I was especially thinking about the term we use of "receiving Jesus Christ as Lord and Savior". I have had so many tell me about so and so receiving Jesus into their heart or someone who was led to make a decision for Jesus Christ. Now the bible speaks of receiving Jesus, but what does that mean and what does it not mean? There are so many people who say they have received Christ and believed Christ who give little or no evidence that they are spiritually alive. We will often times say that because Fred once received Christ, even though his life demonstrates little or no evidence of change, that because he received Christ, he is in no matter what.

Last week I wrote about what it means to love God. The bible defines loving God in terms of treasuring Christ, savoring Christ, cherishing Christ, or supremely valuing Christ.
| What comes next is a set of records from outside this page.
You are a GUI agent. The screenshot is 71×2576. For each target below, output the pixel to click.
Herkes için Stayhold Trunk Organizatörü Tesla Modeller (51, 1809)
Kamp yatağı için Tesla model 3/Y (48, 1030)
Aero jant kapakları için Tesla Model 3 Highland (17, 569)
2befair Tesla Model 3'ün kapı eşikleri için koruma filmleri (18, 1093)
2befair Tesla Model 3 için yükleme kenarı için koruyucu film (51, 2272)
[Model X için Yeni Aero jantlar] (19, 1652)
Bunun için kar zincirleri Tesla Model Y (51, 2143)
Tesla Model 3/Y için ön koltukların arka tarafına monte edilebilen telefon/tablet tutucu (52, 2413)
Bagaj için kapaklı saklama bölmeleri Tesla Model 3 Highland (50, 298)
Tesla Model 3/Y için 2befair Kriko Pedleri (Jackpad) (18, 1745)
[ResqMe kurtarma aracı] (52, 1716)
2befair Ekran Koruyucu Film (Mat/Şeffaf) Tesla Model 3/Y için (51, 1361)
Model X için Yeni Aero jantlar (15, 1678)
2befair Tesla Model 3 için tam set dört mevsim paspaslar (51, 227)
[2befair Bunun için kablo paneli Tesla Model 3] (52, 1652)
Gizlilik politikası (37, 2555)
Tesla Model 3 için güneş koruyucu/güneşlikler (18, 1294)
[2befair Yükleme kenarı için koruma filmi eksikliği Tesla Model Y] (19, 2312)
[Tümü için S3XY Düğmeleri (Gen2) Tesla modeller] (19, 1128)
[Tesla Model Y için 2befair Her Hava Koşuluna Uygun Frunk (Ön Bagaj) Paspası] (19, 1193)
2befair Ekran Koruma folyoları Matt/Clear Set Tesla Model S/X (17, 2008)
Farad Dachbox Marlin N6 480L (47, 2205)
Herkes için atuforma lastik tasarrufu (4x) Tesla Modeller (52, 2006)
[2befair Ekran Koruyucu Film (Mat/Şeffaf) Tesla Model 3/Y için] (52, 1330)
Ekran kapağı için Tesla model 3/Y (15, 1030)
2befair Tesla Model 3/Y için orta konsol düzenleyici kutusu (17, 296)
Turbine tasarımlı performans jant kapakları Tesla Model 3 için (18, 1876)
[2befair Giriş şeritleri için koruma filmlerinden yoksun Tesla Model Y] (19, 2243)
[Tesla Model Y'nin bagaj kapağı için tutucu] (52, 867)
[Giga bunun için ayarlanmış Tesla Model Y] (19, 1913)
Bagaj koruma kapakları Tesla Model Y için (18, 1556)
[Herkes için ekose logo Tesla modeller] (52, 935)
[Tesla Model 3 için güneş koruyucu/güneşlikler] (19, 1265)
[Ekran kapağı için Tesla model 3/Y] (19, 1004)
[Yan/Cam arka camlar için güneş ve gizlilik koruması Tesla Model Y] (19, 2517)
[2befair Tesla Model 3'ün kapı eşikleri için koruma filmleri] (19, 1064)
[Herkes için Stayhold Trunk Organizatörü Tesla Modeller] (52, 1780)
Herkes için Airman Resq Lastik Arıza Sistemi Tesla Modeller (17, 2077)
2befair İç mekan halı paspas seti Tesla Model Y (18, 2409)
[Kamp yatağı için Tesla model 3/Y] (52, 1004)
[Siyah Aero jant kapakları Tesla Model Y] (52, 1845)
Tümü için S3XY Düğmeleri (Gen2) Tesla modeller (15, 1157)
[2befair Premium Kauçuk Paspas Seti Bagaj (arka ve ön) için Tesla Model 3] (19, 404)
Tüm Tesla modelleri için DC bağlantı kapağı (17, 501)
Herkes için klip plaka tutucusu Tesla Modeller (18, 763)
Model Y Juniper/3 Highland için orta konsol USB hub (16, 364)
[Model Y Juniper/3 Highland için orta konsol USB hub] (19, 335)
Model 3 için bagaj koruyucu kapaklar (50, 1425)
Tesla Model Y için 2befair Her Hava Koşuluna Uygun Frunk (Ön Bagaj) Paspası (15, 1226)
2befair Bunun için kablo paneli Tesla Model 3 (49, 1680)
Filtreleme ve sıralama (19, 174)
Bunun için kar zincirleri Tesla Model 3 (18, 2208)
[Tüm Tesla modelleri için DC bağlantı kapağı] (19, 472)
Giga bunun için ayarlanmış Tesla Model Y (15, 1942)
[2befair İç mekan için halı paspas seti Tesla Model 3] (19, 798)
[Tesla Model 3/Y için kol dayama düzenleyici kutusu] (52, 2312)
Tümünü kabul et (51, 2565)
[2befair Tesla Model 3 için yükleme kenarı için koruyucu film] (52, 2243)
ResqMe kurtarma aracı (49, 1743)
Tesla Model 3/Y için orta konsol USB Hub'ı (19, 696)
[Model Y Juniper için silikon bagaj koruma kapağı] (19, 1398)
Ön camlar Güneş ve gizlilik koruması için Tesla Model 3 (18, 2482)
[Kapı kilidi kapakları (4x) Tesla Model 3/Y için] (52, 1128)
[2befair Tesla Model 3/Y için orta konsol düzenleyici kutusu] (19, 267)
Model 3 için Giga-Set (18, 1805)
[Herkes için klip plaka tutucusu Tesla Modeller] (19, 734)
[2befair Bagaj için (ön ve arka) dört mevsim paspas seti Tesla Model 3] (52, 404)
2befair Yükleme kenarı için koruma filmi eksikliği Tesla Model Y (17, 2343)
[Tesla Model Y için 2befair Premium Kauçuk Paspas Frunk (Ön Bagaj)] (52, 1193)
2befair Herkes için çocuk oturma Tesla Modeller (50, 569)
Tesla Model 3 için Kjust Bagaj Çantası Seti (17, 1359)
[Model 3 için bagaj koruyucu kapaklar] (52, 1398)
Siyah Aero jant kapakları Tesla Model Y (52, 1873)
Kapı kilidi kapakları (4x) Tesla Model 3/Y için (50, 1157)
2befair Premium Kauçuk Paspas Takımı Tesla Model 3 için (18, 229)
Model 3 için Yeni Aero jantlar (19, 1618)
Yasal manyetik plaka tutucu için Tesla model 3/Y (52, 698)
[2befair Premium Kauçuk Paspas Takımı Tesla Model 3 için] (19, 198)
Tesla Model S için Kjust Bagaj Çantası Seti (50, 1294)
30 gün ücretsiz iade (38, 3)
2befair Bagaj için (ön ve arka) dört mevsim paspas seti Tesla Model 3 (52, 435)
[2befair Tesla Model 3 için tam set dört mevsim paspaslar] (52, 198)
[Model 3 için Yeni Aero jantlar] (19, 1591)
But what of those who are unresponsive to the spiritual beauty of Jesus? Who are unmoved by the glories of Christ. Who don't have the spirit of the apostle Paul when he said, "I count everything as loss because of the surpassing worth of knowing Christ Jesus my Lord. For his sake I have suffered the loss of all things and count them as rubbish, in order that I may gain Christ" (Philippians 3:8)? This is not their spirit, yet they say they have received Christ. So to me it looks as though it is possible to "receive Christ" and yet to not " receive Him" for who and what He really is. Thus, we demean His worth and do not really "receive" Christ at all.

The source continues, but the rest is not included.